In tempi incerti come questi, e nello specifico in queste difficili settimane, una notizia positiva c’è: la Fondazione Arena di Verona archiviato (speriamo per sempre) il palco a centro dell’anfiteatro torna a fare musicale al chiuso, al Teatro Filarmonico, dove la stagione invernale si era interrotta sul più bello con una brillante Italiana in Algeri in attesa dell’attesissimo (scusate il gioco di parole) Amleto di Franco Faccio.
E il Teatro Filarmonico riprende proprio da quel punto, con un concerto sinfonico che doveva essere inizialmente eseguito il 28 e 29 febbraio, andato finalmente in scena il 16 e 17 ottobre.

Il programma era basato su due autori, Felix Mendelssohn e Amilcare Ponchielli e il fil rouge sembrava essere quello del sogno: il concerto si apriva infatti con l’Overture Le Ebridi, poema sinfonico ante litteram dai caratteri di un descrittivismo onirico, scaturito dalla visita di Mendelssohn alle isole Ebridi e in particolare la grotta di Fingal situata sull’isola di Staffa, e si chiudeva con l’esecuzione del Sogno di una notte di mezza estate dello stesso Mendelssohn.

In mezzo a questi due affreschi felice parentesi sono il Konzertstück n. 2 in re minore op. 114 di Mendelssohn e Il Convegno per due clarinetti ed orchestra di Ponchielli: qui a vestire di virtuosismo ed espressione le note dei due compositori i clarinettisti Giampiero Sobrino e Stefano Conzatti, affiatati nel dialogo pensato da Mendelssohn per il virtuoso romantico Heirich Bärmann e suo figlio Carl, e altrettanto nell’acceso divertimento ponchielliano.

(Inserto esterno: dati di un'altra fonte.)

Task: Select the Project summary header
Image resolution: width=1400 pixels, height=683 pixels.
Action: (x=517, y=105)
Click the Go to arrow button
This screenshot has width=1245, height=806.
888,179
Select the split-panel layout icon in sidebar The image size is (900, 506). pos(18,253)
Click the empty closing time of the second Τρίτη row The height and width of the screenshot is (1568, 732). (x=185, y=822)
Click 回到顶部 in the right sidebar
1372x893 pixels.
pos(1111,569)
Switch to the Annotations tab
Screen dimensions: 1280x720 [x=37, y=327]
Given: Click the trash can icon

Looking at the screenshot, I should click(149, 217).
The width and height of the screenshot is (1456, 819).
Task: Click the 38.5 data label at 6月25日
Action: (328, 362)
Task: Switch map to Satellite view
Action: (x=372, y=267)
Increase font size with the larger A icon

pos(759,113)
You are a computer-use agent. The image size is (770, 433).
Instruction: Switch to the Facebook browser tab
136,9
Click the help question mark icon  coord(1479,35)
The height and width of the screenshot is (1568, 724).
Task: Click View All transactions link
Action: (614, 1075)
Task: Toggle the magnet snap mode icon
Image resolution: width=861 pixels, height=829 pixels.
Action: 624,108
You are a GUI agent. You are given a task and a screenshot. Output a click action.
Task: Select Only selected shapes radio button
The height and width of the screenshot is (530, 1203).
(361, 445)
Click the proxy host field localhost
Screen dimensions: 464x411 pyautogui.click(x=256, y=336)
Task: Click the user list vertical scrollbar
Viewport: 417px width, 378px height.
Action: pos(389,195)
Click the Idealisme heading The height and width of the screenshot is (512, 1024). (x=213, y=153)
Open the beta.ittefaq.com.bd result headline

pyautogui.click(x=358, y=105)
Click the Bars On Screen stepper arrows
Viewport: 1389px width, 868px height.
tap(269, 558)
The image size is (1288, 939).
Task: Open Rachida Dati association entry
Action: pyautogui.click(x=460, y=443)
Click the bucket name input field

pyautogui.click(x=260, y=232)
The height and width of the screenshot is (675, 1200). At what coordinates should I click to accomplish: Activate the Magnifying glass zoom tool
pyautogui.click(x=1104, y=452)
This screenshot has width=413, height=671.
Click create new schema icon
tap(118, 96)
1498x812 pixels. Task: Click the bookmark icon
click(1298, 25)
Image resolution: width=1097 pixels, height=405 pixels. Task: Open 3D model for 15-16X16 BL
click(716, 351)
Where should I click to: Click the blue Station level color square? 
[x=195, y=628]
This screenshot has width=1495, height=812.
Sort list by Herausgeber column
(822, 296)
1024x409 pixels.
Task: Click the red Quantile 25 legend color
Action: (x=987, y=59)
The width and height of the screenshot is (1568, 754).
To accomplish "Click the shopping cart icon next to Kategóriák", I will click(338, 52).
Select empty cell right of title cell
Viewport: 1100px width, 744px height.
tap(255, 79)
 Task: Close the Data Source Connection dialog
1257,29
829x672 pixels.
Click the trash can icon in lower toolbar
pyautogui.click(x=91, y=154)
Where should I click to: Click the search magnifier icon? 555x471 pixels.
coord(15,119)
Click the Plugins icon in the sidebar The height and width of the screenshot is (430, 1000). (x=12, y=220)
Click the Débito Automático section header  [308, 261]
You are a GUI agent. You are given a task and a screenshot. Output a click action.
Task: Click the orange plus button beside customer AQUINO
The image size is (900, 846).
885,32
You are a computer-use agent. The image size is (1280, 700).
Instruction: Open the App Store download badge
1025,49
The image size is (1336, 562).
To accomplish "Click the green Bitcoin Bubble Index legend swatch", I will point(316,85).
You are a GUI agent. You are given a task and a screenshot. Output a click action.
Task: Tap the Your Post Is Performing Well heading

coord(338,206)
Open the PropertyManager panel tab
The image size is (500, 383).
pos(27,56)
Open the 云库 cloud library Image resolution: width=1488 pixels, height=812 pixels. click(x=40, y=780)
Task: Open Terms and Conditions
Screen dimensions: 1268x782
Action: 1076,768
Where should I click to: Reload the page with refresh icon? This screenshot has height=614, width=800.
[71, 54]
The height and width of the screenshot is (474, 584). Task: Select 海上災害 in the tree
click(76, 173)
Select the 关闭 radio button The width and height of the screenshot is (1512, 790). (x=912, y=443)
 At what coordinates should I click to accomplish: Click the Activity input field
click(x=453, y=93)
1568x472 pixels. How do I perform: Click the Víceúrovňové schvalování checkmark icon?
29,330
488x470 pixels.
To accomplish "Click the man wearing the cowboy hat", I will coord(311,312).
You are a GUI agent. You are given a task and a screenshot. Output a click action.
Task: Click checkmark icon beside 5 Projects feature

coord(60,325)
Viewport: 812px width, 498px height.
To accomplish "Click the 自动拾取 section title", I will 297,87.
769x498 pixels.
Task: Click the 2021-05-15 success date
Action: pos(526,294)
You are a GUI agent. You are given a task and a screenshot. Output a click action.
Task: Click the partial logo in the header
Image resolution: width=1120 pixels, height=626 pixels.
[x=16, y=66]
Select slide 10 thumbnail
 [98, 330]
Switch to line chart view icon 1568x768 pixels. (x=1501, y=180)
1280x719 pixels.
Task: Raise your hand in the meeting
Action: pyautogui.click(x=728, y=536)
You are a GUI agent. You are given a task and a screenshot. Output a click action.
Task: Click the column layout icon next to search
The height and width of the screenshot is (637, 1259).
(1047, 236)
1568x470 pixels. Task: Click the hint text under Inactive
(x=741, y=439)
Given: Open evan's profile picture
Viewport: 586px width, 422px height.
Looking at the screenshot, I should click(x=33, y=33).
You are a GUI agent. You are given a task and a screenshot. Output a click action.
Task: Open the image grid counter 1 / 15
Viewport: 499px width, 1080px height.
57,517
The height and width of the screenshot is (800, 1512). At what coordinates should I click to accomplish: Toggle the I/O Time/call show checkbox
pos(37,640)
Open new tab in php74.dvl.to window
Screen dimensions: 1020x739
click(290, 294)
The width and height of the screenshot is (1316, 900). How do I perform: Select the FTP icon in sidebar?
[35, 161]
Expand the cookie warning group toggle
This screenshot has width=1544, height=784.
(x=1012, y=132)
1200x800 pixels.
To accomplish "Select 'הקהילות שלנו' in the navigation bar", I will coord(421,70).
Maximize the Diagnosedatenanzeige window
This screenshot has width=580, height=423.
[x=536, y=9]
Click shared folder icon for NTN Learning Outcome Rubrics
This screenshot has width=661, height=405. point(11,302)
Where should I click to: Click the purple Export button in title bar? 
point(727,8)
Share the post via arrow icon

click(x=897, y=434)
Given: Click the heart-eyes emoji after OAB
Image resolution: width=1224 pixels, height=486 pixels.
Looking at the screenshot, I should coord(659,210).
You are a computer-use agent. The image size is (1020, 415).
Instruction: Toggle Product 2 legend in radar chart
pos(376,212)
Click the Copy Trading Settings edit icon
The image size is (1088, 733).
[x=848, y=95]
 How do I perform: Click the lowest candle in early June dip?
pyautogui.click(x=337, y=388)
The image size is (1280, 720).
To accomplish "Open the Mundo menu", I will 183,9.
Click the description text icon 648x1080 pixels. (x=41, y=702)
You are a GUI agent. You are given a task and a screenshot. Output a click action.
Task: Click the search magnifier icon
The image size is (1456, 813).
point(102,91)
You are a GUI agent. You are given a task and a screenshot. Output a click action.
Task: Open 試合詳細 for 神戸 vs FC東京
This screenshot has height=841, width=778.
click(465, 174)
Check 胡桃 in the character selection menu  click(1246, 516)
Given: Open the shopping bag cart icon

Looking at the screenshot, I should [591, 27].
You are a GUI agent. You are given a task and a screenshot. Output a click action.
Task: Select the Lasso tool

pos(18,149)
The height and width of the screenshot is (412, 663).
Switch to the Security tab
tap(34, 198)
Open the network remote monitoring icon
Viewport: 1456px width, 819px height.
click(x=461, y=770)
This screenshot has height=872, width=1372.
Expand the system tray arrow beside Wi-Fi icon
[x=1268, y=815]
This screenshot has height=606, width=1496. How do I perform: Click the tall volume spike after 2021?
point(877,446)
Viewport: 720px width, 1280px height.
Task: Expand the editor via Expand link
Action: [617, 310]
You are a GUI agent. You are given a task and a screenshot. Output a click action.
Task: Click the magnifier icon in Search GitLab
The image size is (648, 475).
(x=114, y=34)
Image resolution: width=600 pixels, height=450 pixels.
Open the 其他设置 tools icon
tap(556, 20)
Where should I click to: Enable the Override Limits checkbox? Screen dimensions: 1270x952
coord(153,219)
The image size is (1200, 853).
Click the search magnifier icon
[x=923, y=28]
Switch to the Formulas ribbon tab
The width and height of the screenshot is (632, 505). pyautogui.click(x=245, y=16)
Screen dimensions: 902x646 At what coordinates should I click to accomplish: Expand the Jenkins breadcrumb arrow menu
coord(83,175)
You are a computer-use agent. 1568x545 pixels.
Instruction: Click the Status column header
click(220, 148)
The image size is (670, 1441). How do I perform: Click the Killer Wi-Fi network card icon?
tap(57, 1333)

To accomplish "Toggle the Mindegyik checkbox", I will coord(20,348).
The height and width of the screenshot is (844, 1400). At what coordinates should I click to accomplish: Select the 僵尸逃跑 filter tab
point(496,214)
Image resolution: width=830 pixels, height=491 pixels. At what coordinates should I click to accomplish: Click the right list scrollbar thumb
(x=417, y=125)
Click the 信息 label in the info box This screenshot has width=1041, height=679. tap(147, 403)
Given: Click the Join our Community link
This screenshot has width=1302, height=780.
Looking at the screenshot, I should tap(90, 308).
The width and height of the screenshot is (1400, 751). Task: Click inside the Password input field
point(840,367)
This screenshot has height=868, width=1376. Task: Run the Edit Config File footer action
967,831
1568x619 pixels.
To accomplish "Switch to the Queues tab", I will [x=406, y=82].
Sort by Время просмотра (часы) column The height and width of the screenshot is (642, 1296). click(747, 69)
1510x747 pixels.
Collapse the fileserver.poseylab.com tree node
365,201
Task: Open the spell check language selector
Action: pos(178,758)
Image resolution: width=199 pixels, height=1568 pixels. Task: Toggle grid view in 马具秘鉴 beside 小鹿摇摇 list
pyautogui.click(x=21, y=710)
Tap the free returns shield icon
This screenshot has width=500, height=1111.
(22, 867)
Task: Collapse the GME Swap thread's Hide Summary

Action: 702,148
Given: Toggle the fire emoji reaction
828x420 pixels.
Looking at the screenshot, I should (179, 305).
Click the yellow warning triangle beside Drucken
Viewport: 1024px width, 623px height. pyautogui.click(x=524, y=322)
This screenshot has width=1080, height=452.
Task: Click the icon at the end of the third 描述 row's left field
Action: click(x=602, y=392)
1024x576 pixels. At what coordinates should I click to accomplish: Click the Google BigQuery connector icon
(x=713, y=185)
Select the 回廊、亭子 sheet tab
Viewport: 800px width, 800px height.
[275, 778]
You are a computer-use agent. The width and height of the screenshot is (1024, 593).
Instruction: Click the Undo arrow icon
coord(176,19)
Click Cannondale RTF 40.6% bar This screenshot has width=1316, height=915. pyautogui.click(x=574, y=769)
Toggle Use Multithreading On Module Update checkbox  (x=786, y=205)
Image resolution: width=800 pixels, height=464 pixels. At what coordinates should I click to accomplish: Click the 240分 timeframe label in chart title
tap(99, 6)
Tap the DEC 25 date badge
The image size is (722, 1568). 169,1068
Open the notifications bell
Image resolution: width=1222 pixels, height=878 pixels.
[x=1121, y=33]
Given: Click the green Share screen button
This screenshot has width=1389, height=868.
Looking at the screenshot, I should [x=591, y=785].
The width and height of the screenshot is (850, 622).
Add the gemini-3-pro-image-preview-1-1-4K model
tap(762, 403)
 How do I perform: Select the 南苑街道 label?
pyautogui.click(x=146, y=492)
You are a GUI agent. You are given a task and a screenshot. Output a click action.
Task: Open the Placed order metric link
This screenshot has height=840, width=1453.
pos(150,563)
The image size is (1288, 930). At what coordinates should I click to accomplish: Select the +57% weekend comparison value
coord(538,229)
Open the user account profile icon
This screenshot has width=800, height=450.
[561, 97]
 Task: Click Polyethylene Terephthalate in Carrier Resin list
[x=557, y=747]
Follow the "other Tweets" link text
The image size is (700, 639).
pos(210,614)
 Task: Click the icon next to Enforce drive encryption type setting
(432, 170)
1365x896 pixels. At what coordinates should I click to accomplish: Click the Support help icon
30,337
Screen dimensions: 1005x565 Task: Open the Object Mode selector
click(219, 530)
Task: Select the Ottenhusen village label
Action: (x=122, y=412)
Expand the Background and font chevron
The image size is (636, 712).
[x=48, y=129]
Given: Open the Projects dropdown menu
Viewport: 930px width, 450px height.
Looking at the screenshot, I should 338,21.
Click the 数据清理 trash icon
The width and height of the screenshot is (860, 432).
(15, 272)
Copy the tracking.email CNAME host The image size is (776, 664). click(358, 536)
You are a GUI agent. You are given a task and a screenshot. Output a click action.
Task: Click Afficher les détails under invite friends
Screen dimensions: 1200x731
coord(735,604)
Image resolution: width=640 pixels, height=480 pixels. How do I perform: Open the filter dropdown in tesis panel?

Nel Sogno di una notte di mezza estate lodiamo innanzitutto la felice prova del coro femminile diretto da Vito Lombardi e le voci timbrate di Manuela Schenale (soprano) e Alessandra Andreetti (mezzosoprano).
Altrettanto vincente è la prova dell’Orchestra dell’Arena di Verona, caratterizzata da suono lussureggiante e compattezza strumentale, diretta con eleganza e fermezza da Pietro Borgonovo.